In Bed With Lord Byron
Though I wouldn’t have cared if they had sacked me, to be honest. I was thoroughly fed up. I’d even
called up the publishers of
The Idiot’s Guide to da Vinci
and demanded to know why they’d failed to mention that Leo was gay. They pointed out that their guide was aimed at kids
and they felt sodomy was an unsuitable subject. I threatened to sue them. I think they thought I was insane, but then they hadn’t just wasted three weeks in 1482 without so much as a
snog.
So all in all, I was glad to be going to the opera. After I’d returned from 1813, I’d found myself appreciating the little things in life. But coming back from the Renaissance to
2005 had left me shell-shocked. The quality of light in Italy had been dazzling, streaming pure and unpolluted from the clouds, caressing the ancient beauty of its buildings, dancing along bridges
and leaping over water. In London it seemed as though the sun was a ball of grey, its rays purposefully gloomy, highlighting ugliness everywhere: buildings caked with grime, smeary windows, streets
decorated with birdshit. I couldn’t enjoy
EastEnders
any more; I longed for the wit and grace of the Milanese court. And so, gradually over the last week, I’d found myself
sinking into a vague depression. I remember a friend of mine, who was a great fan of Austen, saying, ‘Lucy, I think I was born in the wrong century.’ I’d thought her mad at the
time, but now I understood. I felt I belonged in 1482.
Most of all, I missed Leonardo. I wished I’d given him instead of bloody Byron my mobile. Every time I saw a replica of the
Mona Lisa
I’d smile a secret smile, and then my
heart would twist with longing for my dear friend.
‘So, I have to tell you about the girl from the dating site. Her name was Matilda, and she
said
she was thirty-two—’ Anthony was saying, but I cut him
off.

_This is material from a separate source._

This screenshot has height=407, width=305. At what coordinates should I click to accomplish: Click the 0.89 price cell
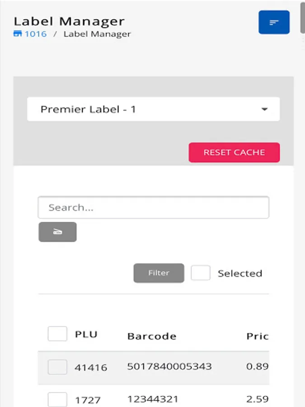click(x=257, y=366)
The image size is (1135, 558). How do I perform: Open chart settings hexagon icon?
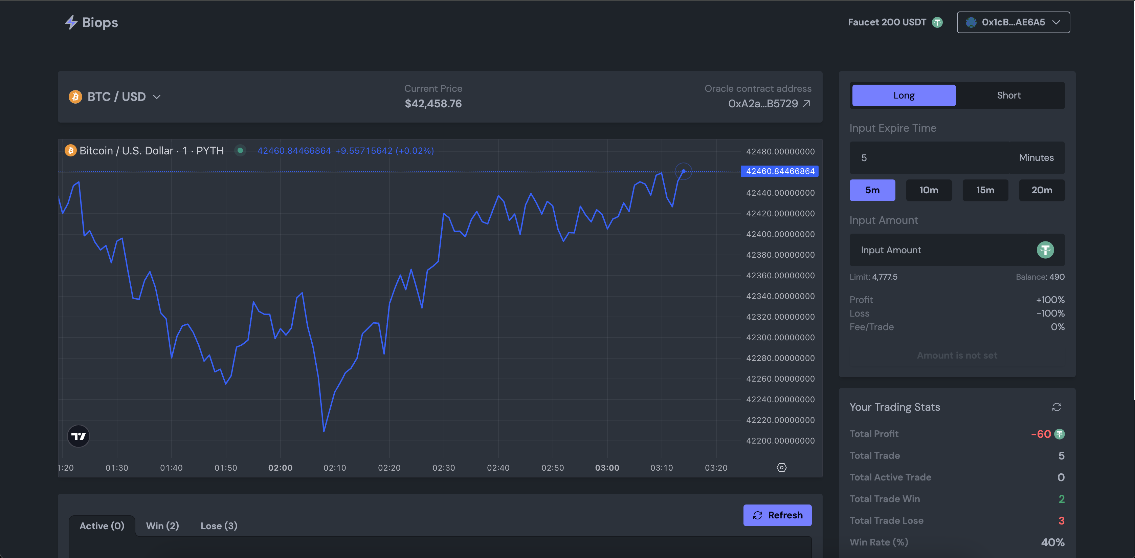[x=781, y=468]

For he’d just led me into an individual box overlooking the sweep of stage, with red velvet-cushioned seats.
‘We’re in
here
? Our own box?’
‘Yup.’
‘Oh, Anthony, this is gorgeous.’ I frowned and nudged him playfully. ‘When we were going out, you never took me anywhere so lavish.’
‘I certainly did! I took you to The House,’ he joked painfully, and we both winced. ‘Anyway – Matilda.’
‘OK, Matilda,’ I said. ‘Tell me everything.’
‘Well,’ said Anthony, ‘the first time we were supposed to meet, she cancelled at the last minute. Anyway, we rearranged and this time we did meet up, at the Häagen-Dazs
café in Leicester Square. The moment I saw her, I thought she was really pretty, though she was plastered with make-up.’
‘Really?’ I asked in a high voice.
‘But I thought to myself, she doesn’t look thirty-two – more like a twenty-year-old in college. So we go in and she gets me to order her a double choc-brownie sundae and she
sits there licking it off the spoon like some sort of Lolita, and then she lets slip that she’s in her second year of GCSEs.’
‘No!’
‘Yes! She was only fourteen! She burst into tears – it turned out she’d been boasting to all her schoolfriends about having an older man and for the first time she was thought
of as cool. Anyway, I made sure she got home safely and then made her promise never to visit a dating site again. I mean, imagine if some perve had replied to her.’
‘Anthony, you’re such a gentleman,’ I said, with affection. ‘But, you have to keep going. I mean, OK, you’ve had a disappointment, but there must be loads of other
women on the site.’
Anthony snorted. I couldn’t help feeling secretly pleased, and then confused, and then selfish: I wanted to have Anthony to myself, and yet at the same time I didn’t want to commit
to him.
Before I could puzzle any more, the lights dimmed and it was time for me to lose my opera virginity.
It was amazing. I felt as though each voice poured into my heart and swelled it with emotion. Halfway through, I was struggling not to cry when I turned and saw a tear leaking out of
Anthony’s eye. He brushed it away fiercely, trying to look all manly, and I smiled and took his hand, and he squeezed back tightly. I looked down at the audience, and then at the stage, and
then at Anthony again, and suddenly I felt a sense of relief and belonging. I am glad to be here, in 2005, I thought. There is art and beauty, and although we might have to look a little harder for
it than people did in 1482, it is here.